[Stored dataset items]
• • •

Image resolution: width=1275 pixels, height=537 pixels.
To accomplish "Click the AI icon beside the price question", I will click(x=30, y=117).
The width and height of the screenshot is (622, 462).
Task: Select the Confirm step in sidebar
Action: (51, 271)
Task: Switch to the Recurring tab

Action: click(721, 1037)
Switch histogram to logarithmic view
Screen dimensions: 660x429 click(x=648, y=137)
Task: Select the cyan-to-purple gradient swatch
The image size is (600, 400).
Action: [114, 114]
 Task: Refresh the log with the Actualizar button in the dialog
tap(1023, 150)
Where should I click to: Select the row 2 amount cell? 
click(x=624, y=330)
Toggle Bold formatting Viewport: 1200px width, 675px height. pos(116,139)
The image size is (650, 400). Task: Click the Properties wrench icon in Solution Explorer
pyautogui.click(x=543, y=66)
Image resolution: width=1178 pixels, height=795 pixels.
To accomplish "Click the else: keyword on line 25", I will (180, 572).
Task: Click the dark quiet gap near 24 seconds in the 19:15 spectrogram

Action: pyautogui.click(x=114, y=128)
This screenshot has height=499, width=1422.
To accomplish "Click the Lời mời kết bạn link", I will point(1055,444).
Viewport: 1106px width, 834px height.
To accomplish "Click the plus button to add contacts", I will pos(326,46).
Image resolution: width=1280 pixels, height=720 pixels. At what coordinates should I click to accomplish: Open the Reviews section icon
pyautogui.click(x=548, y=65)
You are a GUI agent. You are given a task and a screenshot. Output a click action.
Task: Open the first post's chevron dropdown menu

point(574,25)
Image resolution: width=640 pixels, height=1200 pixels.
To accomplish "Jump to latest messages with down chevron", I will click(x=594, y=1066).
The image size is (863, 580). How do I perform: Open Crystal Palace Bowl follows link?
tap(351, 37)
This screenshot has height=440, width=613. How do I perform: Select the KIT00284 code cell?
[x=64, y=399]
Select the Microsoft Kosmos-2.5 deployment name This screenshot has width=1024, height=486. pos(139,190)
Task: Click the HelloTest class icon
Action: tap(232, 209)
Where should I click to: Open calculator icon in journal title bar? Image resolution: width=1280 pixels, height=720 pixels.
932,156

• • •

TO DO: Copy the entries word for word.

ANSWER AREA:
Image resolution: width=1275 pixels, height=537 pixels.
To accomplish "Click the AI icon beside the price question", I will click(x=30, y=117).
The width and height of the screenshot is (622, 462).
Task: Select the Confirm step in sidebar
Action: (51, 271)
Task: Switch to the Recurring tab

Action: click(721, 1037)
Switch histogram to logarithmic view
Screen dimensions: 660x429 click(x=648, y=137)
Task: Select the cyan-to-purple gradient swatch
The image size is (600, 400).
Action: [114, 114]
 Task: Refresh the log with the Actualizar button in the dialog
tap(1023, 150)
Where should I click to: Select the row 2 amount cell? 
click(x=624, y=330)
Toggle Bold formatting Viewport: 1200px width, 675px height. pos(116,139)
The image size is (650, 400). Task: Click the Properties wrench icon in Solution Explorer
pyautogui.click(x=543, y=66)
Image resolution: width=1178 pixels, height=795 pixels.
To accomplish "Click the else: keyword on line 25", I will (180, 572).
Task: Click the dark quiet gap near 24 seconds in the 19:15 spectrogram

Action: pyautogui.click(x=114, y=128)
This screenshot has height=499, width=1422.
To accomplish "Click the Lời mời kết bạn link", I will point(1055,444).
Viewport: 1106px width, 834px height.
To accomplish "Click the plus button to add contacts", I will pos(326,46).
Image resolution: width=1280 pixels, height=720 pixels. At what coordinates should I click to accomplish: Open the Reviews section icon
pyautogui.click(x=548, y=65)
You are a GUI agent. You are given a task and a screenshot. Output a click action.
Task: Open the first post's chevron dropdown menu

point(574,25)
Image resolution: width=640 pixels, height=1200 pixels.
To accomplish "Jump to latest messages with down chevron", I will click(x=594, y=1066).
The image size is (863, 580). How do I perform: Open Crystal Palace Bowl follows link?
tap(351, 37)
This screenshot has height=440, width=613. How do I perform: Select the KIT00284 code cell?
[x=64, y=399]
Select the Microsoft Kosmos-2.5 deployment name This screenshot has width=1024, height=486. pos(139,190)
Task: Click the HelloTest class icon
Action: tap(232, 209)
Where should I click to: Open calculator icon in journal title bar? Image resolution: width=1280 pixels, height=720 pixels.
932,156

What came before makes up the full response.